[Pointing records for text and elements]
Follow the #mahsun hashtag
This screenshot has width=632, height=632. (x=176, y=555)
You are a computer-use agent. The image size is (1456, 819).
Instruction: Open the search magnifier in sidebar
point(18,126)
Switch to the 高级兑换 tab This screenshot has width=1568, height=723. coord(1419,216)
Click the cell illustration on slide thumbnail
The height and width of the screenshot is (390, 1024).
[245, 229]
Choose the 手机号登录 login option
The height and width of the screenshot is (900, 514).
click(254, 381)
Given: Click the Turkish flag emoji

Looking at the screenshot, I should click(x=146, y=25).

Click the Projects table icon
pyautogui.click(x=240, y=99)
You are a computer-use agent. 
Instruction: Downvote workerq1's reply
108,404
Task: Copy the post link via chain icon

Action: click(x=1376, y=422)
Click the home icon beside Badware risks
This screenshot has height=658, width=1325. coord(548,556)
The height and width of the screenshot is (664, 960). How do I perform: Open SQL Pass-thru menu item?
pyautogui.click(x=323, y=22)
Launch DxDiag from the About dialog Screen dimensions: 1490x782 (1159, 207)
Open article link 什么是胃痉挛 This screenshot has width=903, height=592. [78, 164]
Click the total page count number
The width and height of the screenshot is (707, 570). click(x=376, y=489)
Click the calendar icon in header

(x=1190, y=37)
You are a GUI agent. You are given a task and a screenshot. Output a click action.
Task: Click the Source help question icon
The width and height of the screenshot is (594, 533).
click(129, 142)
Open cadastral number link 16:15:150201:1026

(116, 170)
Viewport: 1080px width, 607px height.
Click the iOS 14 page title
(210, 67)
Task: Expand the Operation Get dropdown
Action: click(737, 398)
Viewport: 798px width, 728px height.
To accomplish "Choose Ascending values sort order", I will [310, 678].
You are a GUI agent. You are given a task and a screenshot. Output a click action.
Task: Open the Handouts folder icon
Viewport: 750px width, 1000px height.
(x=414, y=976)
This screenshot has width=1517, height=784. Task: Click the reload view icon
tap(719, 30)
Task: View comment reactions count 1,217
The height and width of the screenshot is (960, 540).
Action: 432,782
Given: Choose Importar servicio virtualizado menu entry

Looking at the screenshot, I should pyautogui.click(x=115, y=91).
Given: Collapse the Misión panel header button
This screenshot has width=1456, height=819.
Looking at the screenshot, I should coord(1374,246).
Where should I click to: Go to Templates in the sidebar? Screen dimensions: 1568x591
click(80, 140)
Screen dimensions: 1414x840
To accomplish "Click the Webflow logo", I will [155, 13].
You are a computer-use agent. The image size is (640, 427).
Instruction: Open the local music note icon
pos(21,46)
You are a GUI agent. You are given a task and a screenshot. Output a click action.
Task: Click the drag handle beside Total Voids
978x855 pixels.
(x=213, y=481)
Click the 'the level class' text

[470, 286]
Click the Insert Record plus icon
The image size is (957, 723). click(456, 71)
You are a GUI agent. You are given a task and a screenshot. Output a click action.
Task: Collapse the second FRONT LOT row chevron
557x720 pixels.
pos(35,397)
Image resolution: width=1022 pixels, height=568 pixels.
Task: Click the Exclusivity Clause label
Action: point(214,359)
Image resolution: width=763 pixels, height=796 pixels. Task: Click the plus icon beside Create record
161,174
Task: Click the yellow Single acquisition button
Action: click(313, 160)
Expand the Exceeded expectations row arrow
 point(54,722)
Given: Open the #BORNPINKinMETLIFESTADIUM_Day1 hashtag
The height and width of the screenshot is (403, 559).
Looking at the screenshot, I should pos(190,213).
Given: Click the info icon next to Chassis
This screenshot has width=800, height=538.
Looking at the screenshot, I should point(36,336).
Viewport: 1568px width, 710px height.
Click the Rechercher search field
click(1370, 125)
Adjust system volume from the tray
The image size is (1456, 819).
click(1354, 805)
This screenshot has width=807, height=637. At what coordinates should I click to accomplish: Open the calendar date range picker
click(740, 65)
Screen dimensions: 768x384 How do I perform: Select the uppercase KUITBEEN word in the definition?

• _PROBLEM TO WORK ON_
Return every line of the records above that contains the word "This", copying each line in full.

• _ANSWER TO THE EXERCISE_
This screenshot has width=632, height=632. (x=176, y=555)
Switch to the 高级兑换 tab This screenshot has width=1568, height=723. coord(1419,216)
This screenshot has height=658, width=1325. coord(548,556)
Open article link 什么是胃痉挛 This screenshot has width=903, height=592. [78, 164]
This screenshot has width=1517, height=784. Task: Click the reload view icon
This screenshot has width=1456, height=819.
This screenshot has width=800, height=538.
This screenshot has width=807, height=637. At what coordinates should I click to accomplish: Open the calendar date range picker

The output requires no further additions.